单个daemon程序处理域名解析提供了显著的好处。由于daemon进程会缓存响应结果,因而可以快速响应高频请求的域名。守护进程记得哪些服务器是非响应的,而预先每个程序都必须在超时后自己弄清楚这一点。个别程序仅在本地传输上与守护程序交谈,并从网络中孤立。守护程序支持花哨的规则,该规则指定应使用哪些名称服务器用于哪些域名 - 事实上,本文的其余部分是关于这些规则。
技术相关
来自 https://fedoraproject.org/wiki/Changes/systemd-resolved#Detailed_Description
Enable systemd-resolved by default. glibc will perform name resolution using 'nss-resolve' rather than 'nss-dns'.
systemd-resolved has been enabled by default in Ubuntu since Ubuntu 16.10, but please note we are doing this differently than Ubuntu has. Ubuntu does not use nss-resolve. Instead, Ubuntu uses the traditional nss-dns provided by glibc upstream, so glibc on Ubuntu continues to read /etc/resolv.conf, as is traditional. This extra step is not useful and not recommended by upstream. We want to follow upstream recommendations in using nss-resolve instead.
服务和命令行工具
查看服务状态:
❯ systemctl status systemd-resolved
● systemd-resolved.service - Network Name Resolution
Loaded: loaded (/usr/lib/systemd/system/systemd-resolved.service; enabled; vendor preset: enabled)

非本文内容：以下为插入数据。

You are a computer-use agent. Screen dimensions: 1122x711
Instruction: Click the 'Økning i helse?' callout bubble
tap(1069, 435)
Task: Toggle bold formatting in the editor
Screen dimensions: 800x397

Active: active (running) since Sun 2020-12-20 10:08:05 CST; 11h ago
Docs: man:systemd-resolved.service(8)
https://www.freedesktop.org/wiki/Software/systemd/resolved
https://www.freedesktop.org/wiki/Software/systemd/writing-network-configuration-managers
https://www.freedesktop.org/wiki/Software/systemd/writing-resolver-clients
Main PID: 2695 (systemd-resolve)
Status: "Processing requests..."
Tasks: 1 (limit: 38311)
Memory: 13.0M
CPU: 8.384s
CGroup: /system.slice/systemd-resolved.service
└─2695 /usr/lib/systemd/systemd-resolved
查看当前状态:
❯ resolvectl status
Global
Protocols: LLMNR=resolve -mDNS -DNSOverTLS DNSSEC=no/unsupported
resolv.conf mode: stub
Current DNS Server: 127.0.0.1:5354
DNS Servers: 127.0.0.1:5354
DNS解析(老灯这里特意查询了两次,主要是通过二者的消耗时间对比cache的效果):
❯ resolvectl query 163.com
163.com: 123.58.180.7
123.58.180.8
-- Information acquired via protocol DNS in 7.7ms.

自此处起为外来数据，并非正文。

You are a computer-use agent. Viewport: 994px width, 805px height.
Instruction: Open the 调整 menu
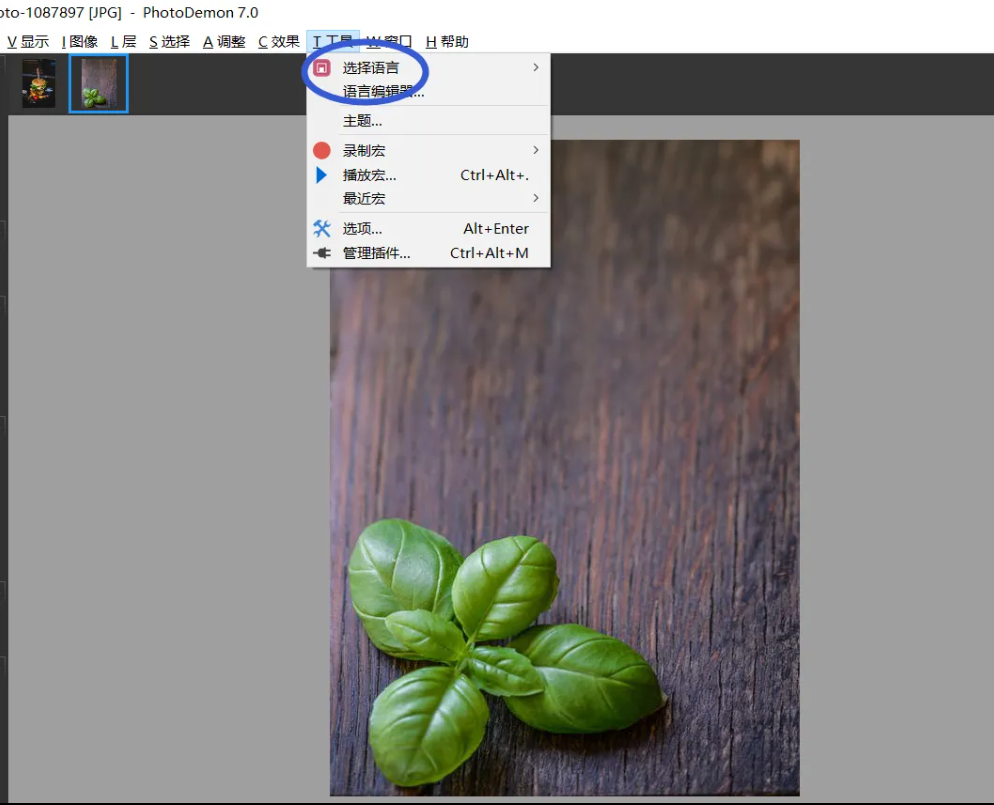coord(224,42)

-- Data is authenticated: no
❯ resolvectl query 163.com
163.com: 123.58.180.7
123.58.180.8
-- Information acquired via protocol DNS in 624us.
-- Data is authenticated: no
resolvectl statistics 可查询统计信息,比如缓存命中率,缓存条目数量等
resolvectl flush-caches 可清除查询缓存
其它参数可通过resolvectl -h 查看.
特别注意
systemd-resolved不能当作局域网DNS cache服务器使用,它只能用于本机,因为它监听的是lo(loopback网卡)

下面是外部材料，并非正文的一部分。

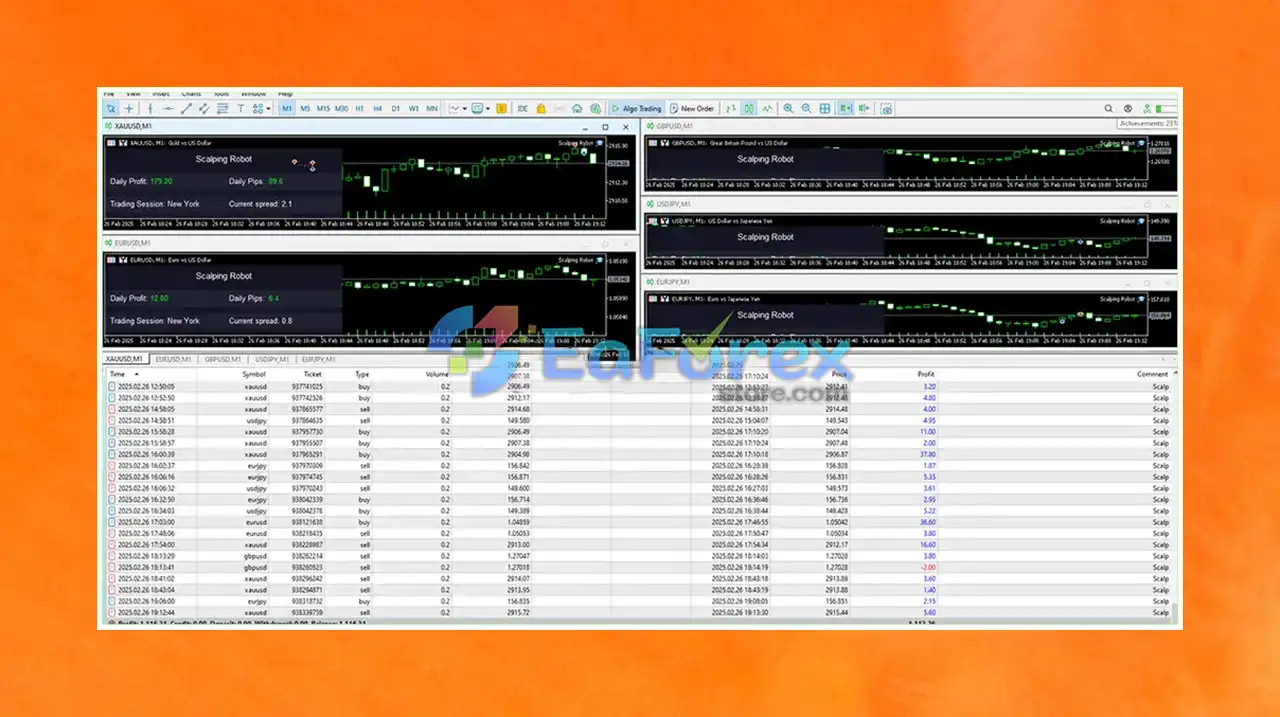The height and width of the screenshot is (717, 1280).
Task: Click the Profit column header
Action: pos(926,374)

stackoverflow上已经有大佬回复了,甚至把相关的代码都贴出来了. https://unix.stackexchange.com/a/549315/405754
You can't. As cristian-rodríguez mentioned above, it was strictly designed to provide services to loopback only. Not even an alternative solution using
net.ipv4.conf.all.route_localnet=1+ iptables NAT (such as https://serverfault.com/questions/211536/iptables-port-redirect-not-working-for-localhost), https://superuser.com/questions/594163/how-do-i-route-a-port-range-in-a-linux-host-to-a-guest-vm), and https://stackoverflow.com/questions/18580637/iptables-redirect-from-external-interface-to-loopbacks-port) will work, since systemd-resolve explicitly inspects if the destination is outside the loopback network. See the code below for static void dns_stub_process_query(Manager *m, DnsStream *s, DnsPacket *p)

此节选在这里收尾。